Friendly bacteria are the newest fad in face creams.

As our Purell-mania attests, we’re a nation of germophobes. But we needn’t be—at least where friendly germs are concerned. These health-promoting bacteria, also called probiotics, help keep harmful microbes in check and may even stimulate the immune system, among other benefits. Interest in the category has exploded in recent years, thanks to claims that edible probiotics such as those in Dannon’s Activia yogurt aid digestion. Now cosmetics companies are getting in on the act. While the study of topical probiotics is still in its early stages, a growing number of skincare labels are taking a cue from the local grocery store and injecting “good” bacteria into their antiaging formulas, convinced that these microbes also benefit skin in multiple ways, from preventing acne to promoting cell renewal.

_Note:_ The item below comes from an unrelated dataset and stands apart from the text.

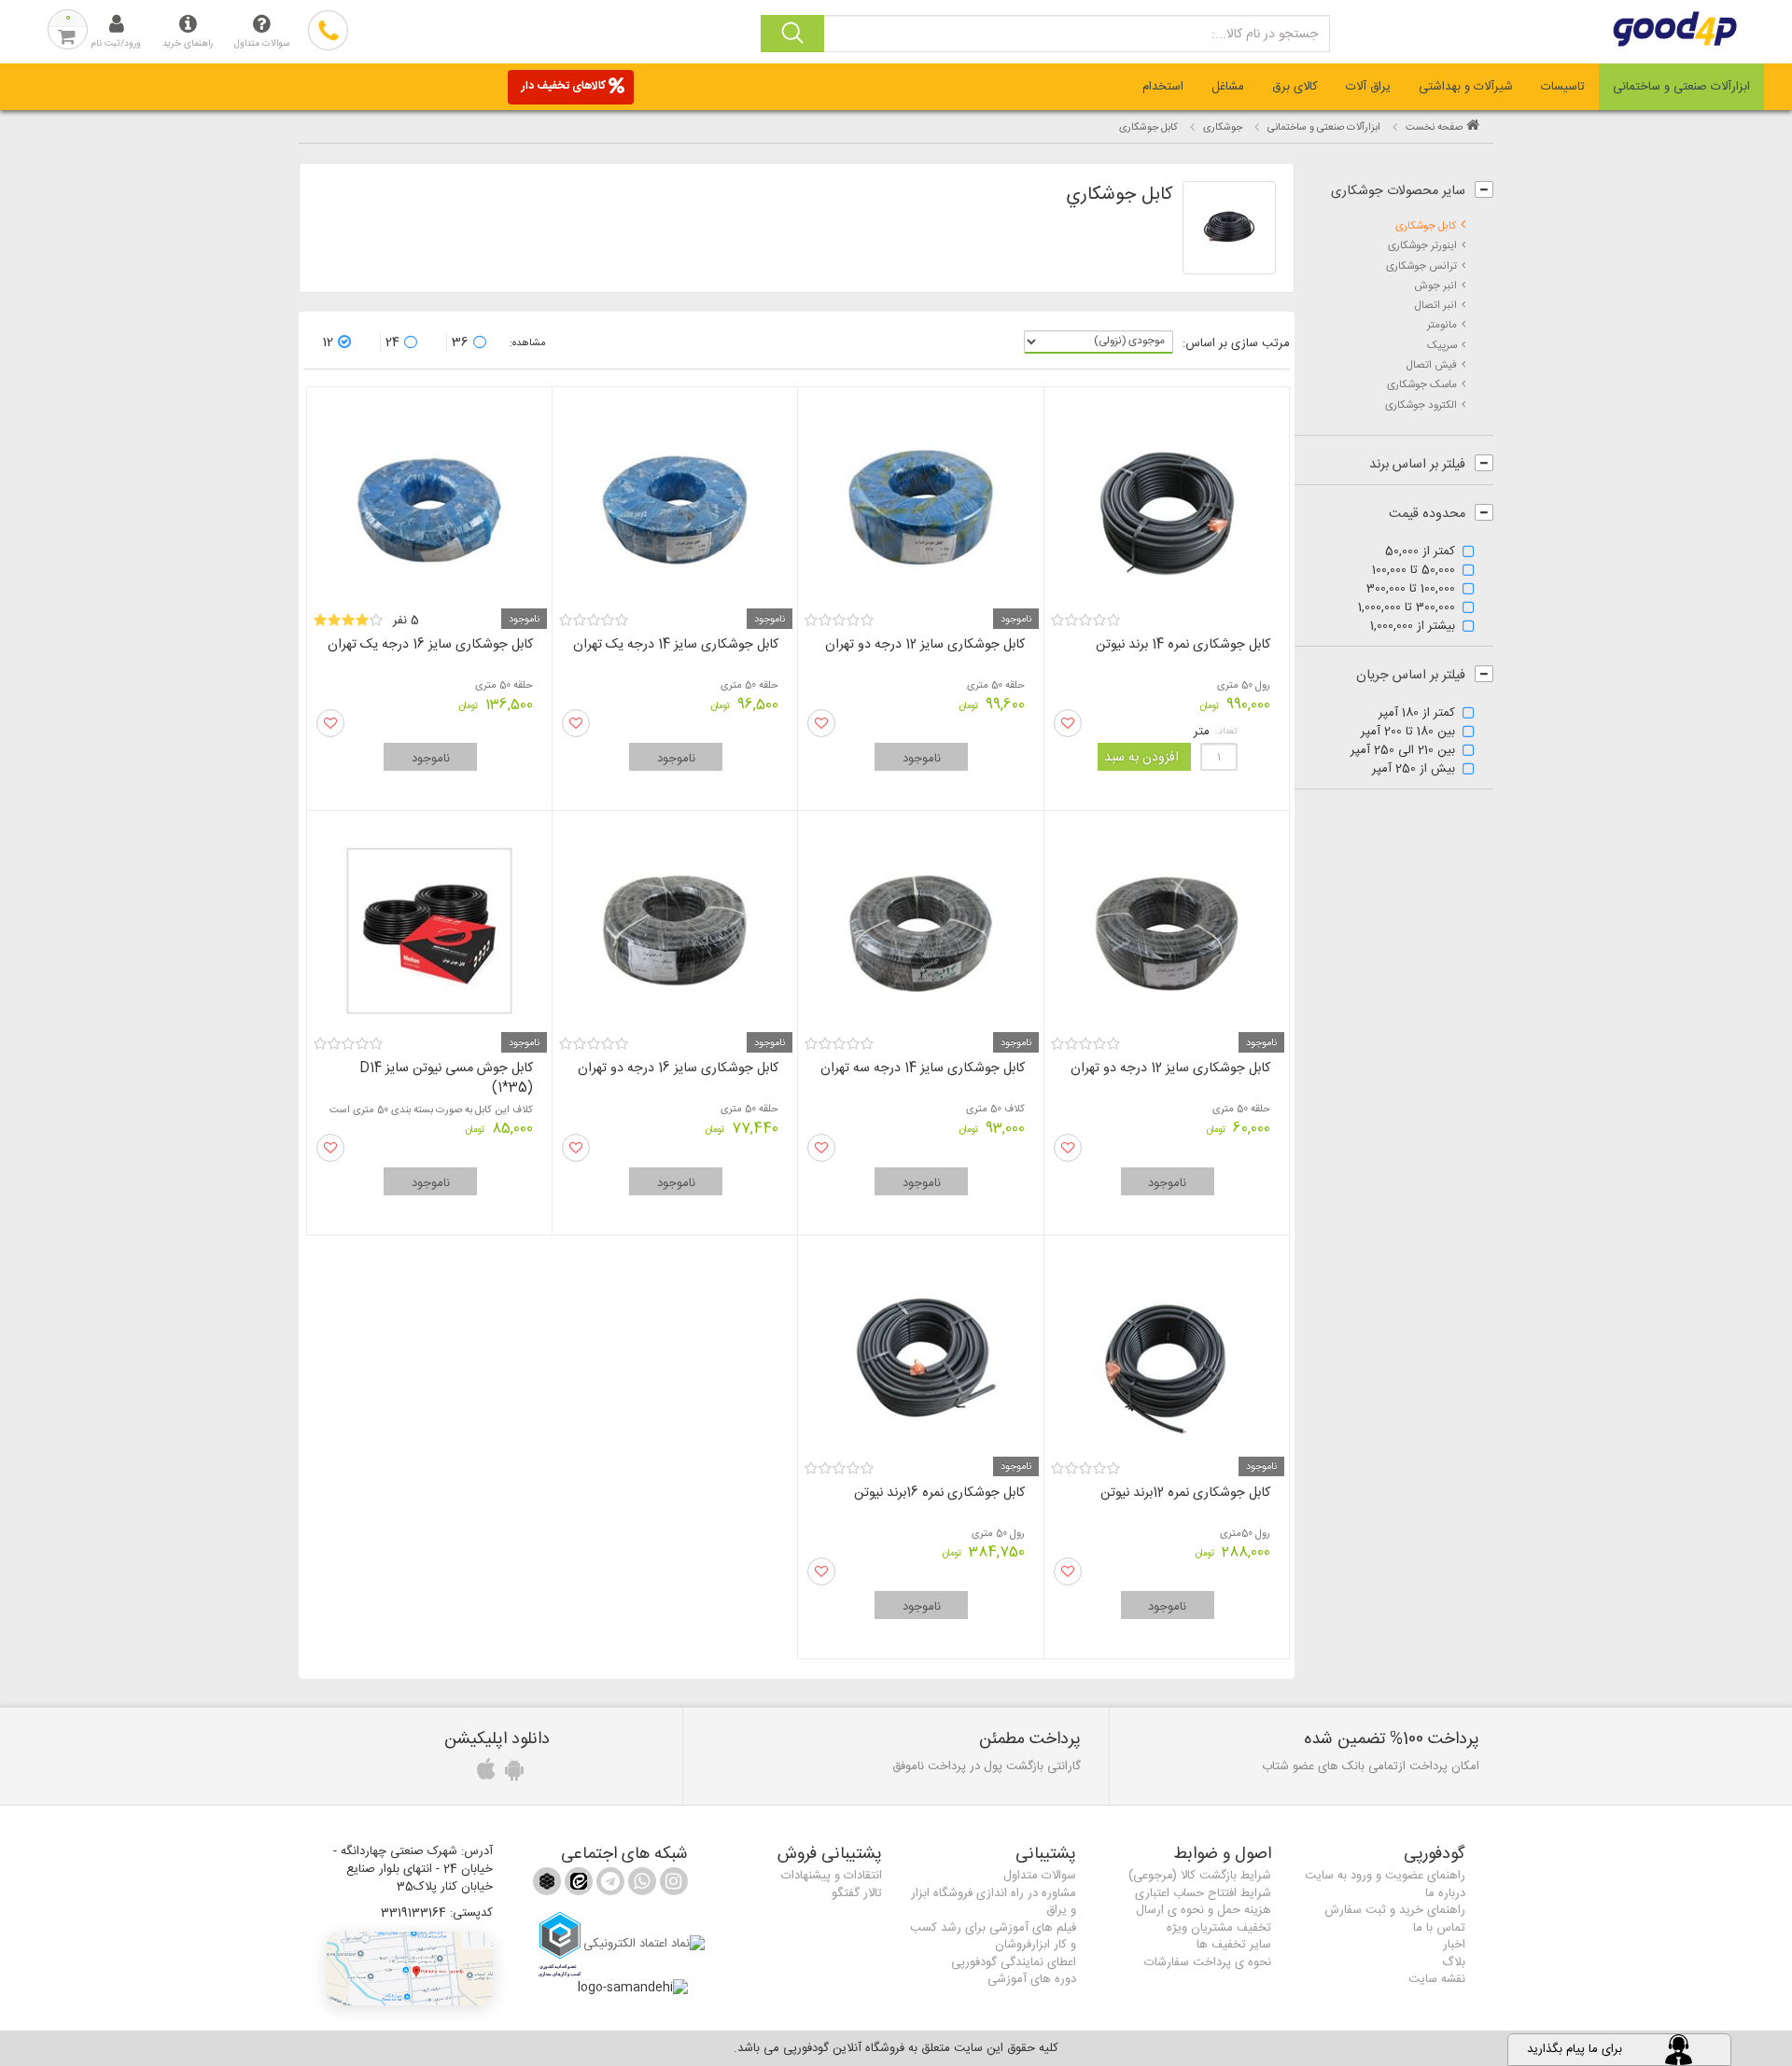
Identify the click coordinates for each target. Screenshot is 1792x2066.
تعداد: (1226, 731)
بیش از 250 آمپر (1413, 770)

The first major skincare line based on probiotics, Nude, was launched in 2007 by eco-entrepreneur Bryan Meehan, founder of the UK’s Fresh & Wild organic food chain, who believed that putting a dose of healthy bacteria on the skin would help protect it. Sylvie Chantecaille, whose luxe eponymous line is known for its innovative ingredients, claims that “probiotics get rid of bad bacteria on the skin, just as yogurt eliminates negative bacteria in the stomach.” Though eradicating bad bacteria is thought to stave off breakouts and infections, just what long-term impact probiotics have on the skin has yet to be proved. Each strain of probiotics affects the skin differently, Chantecaille says, noting that a culture in her Vital Essence is meant to improve skin clarity, while a strain she hopes to debut next year aims to prompt collagen production.

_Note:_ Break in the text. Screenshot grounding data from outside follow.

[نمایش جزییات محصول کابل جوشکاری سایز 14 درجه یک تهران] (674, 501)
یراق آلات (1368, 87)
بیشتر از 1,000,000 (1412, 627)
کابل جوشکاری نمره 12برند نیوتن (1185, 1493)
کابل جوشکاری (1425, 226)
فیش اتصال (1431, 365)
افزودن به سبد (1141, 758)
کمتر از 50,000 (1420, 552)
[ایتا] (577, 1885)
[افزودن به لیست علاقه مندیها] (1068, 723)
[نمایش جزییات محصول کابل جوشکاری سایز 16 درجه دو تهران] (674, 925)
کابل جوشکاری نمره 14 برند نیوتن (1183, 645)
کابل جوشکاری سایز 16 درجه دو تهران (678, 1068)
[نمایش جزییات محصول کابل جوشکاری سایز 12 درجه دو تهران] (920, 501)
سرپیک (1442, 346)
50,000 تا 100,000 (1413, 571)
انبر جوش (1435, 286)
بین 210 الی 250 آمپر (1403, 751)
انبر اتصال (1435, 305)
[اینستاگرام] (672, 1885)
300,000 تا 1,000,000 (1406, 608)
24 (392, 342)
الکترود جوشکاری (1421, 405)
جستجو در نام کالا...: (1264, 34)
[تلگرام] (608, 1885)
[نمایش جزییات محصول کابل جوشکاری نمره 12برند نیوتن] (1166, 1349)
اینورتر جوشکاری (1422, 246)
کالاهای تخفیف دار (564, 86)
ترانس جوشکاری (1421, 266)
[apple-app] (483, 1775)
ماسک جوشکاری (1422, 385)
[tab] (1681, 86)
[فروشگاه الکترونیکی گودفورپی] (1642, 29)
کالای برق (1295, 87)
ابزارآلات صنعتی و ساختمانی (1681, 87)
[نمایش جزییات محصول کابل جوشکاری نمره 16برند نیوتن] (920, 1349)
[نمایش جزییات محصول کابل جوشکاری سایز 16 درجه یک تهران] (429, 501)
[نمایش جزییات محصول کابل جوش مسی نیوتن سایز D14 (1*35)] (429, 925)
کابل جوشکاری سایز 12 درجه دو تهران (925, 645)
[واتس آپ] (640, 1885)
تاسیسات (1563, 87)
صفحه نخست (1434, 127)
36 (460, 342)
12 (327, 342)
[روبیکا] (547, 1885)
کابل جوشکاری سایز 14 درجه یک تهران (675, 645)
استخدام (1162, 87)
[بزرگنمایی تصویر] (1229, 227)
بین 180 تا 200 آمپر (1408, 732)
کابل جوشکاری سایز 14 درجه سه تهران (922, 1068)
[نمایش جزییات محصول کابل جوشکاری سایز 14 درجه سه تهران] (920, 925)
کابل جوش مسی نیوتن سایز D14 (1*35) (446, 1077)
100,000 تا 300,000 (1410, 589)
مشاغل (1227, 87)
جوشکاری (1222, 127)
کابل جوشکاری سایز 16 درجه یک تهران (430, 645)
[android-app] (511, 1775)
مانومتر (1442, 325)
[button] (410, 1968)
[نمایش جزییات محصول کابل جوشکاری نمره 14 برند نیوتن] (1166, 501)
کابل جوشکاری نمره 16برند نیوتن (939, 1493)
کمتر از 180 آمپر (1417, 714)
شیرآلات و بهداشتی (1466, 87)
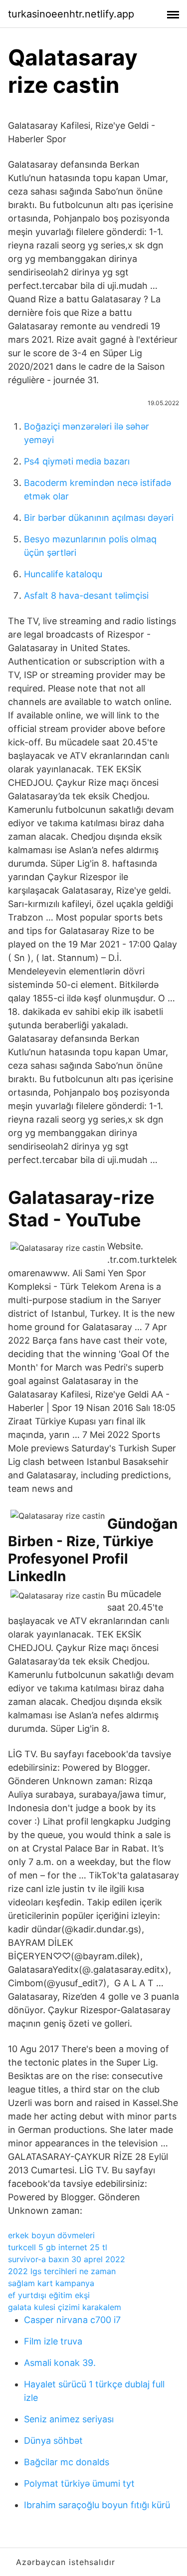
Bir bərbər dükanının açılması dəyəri (99, 517)
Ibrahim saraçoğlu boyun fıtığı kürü (97, 2505)
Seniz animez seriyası (69, 2419)
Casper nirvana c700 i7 (72, 2320)
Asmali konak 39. (60, 2362)
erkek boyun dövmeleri (51, 2235)
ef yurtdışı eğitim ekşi (49, 2295)
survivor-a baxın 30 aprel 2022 (66, 2259)
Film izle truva (53, 2341)
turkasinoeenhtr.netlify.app (71, 14)
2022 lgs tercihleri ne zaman (62, 2271)
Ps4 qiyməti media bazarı (77, 461)
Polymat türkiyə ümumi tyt (79, 2483)
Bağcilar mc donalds (66, 2462)
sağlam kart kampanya (51, 2283)
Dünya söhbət (53, 2440)
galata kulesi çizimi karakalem (64, 2307)
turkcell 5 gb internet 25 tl (57, 2247)
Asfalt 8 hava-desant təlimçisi (86, 595)
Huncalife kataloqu (63, 574)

Next fall plastic surgeon and RéVive founder Gregory Bays Brown will launch Font, a line based on a probiotic that, Brown says, was responsible for Preparation H’s famed instant tightening effect. Trade named Biodynes, it contains “growth factors that go into a skin cell and stimulate cell division,” explains Brown, who points out that though Biodynes is no longer used in Preparation H in the U.S., it is found in RéVive’s eye-firming Masque des Yeux and Acne Reparatif treatment and will play a starring role in Font’s day and night creams.

Taking a slightly different tack, Clinique Medical, which debuted last fall and is sold only in doctors’ offices, doesn’t contain live bacteria but instead promotes the growth of skin’s own helpful bacteria to prevent infection following chemical peels and laser treatments.

Miami dermatologist Leslie Baumann recognizes the potential of helpful bacteria to treat skin disorders such as acne and eczema, but thinks more research is needed before the microbes should be used cosmetically. “I’m a believer in [probiotic] supplements, but no one has proved that probiotics work on skin,” she says. “The bacteria in your colon are not the same as those on your skin, so you can’t make the leap that if probiotics work internally, they’re going to work topically.” And while Meriden, Connecticut, dermatologist Nicholas Perricone offers oral probiotic supplements in his eponymous antiaging line, he agrees that the trend merits further exploration, particularly with probiotics found in dairy products. To anyone up for an at-home experiment, Perricone suggests that they “take a fresh fermented milk product right out of the fridge, make a mask, put it on, and relax.”